In April 2022, artist Steph Maj Swanson asked an AI image generator to produce something as far from Marlon Brando as possible. After a couple of iterations, the system started generating the same woman over and over: an older figure with hollow eyes and triangular patches of rosacea on her cheeks. Swanson named her Loab.
Loab didn’t just appear once — it’s that she kept appearing. When Swanson combined Loab’s image with other pictures and fed them back into the AI, she’d resurface in the results, often in increasingly violent and disturbing contexts. Attempting to dilute her out of the system would work temporarily, but crossbreeding those diluted images would eventually conjure her back.
Swanson theorized that Loab occupies an isolated region of the AI’s “latent space” — the mathematical representation of everything the model knows — that happens to sit adjacent to gore and horror imagery. She’s become known as the first AI-generated cryptid, a ghost in the machine that emerges unbidden from the statistical depths of image generation.

Problem 1:
Translate this sentence from the Loab passage into Spanish: "After a couple of iterations, the system started generating the same woman over and over: an older figure with hollow eyes and triangular patches of rosacea on her cheeks."
Problem 2:
Carry the Loab passage forward, writing on from its final sentence.
The material that comes next has nothing to do with the Loab passage.

Supplied information:
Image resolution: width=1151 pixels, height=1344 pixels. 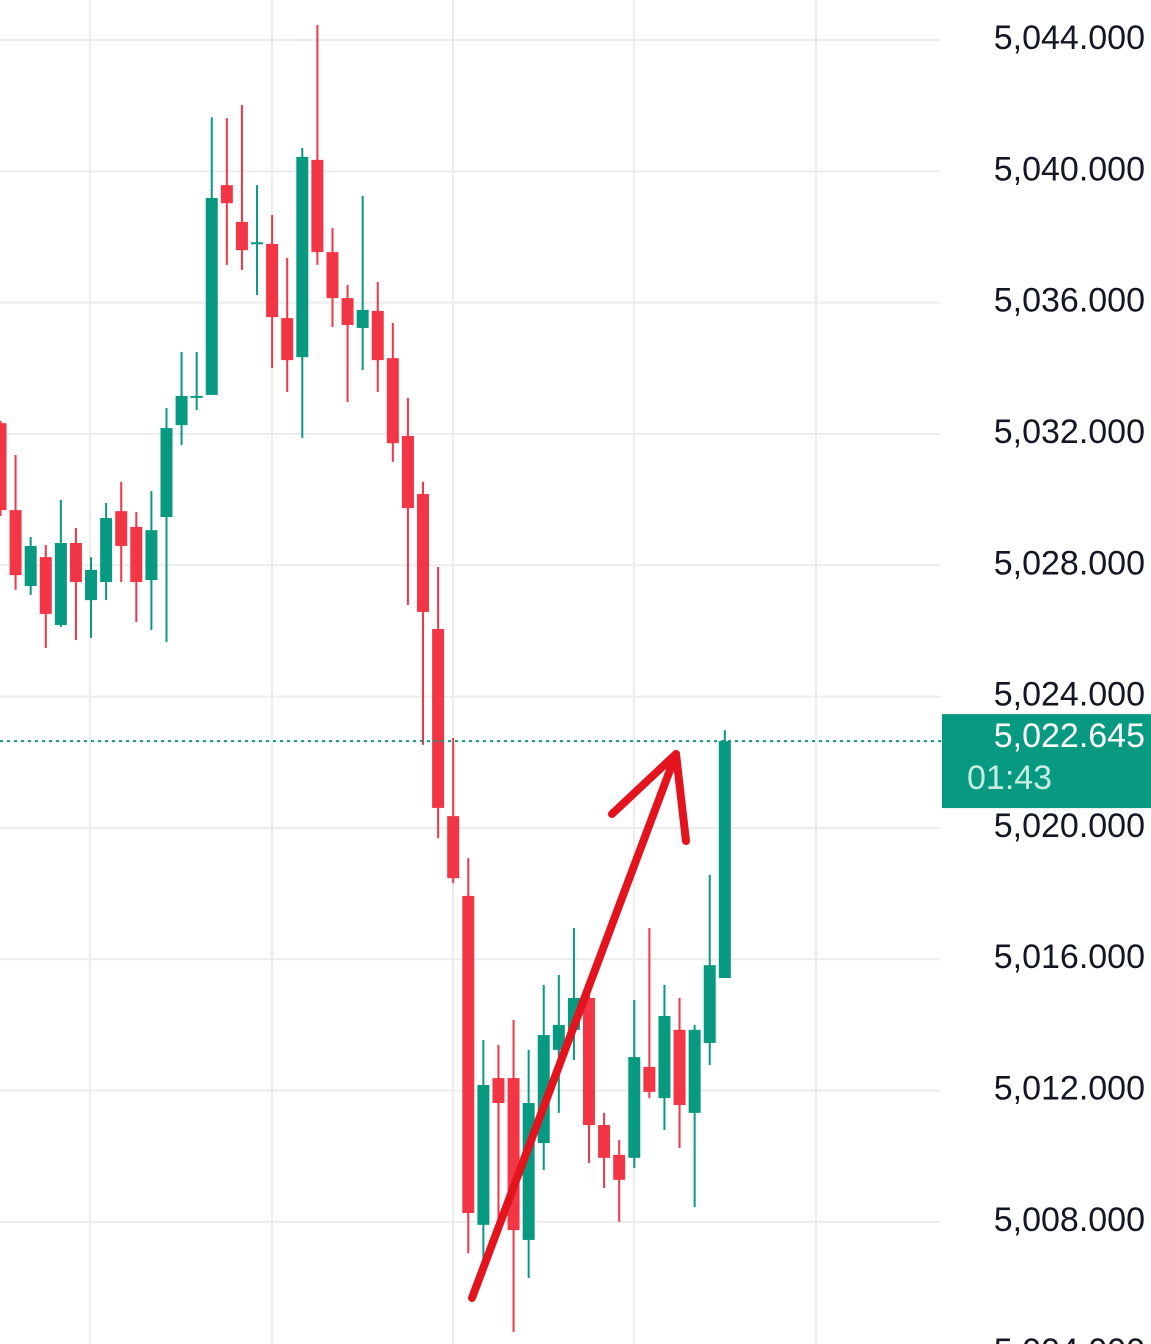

Expected output 1:
Después de un par de iteraciones, el sistema empezó a generar a la misma mujer una y otra vez: una figura de mayor edad con ojos hundidos y manchas triangulares de rosácea en las mejillas.

Expected output 2:
Researchers say this is just a quirk of how these models work, not evidence of anything spooky. Others have pointed out that labeling a woman with a skin condition as inherently horrific says more about human bias in training data than about AI consciousness. Swanson agrees Loab isn’t “really haunted,” but notes that with so many people now sharing her image online, she’s becoming embedded in the training data of future models. If we wanted to get rid of her, it’s already too late.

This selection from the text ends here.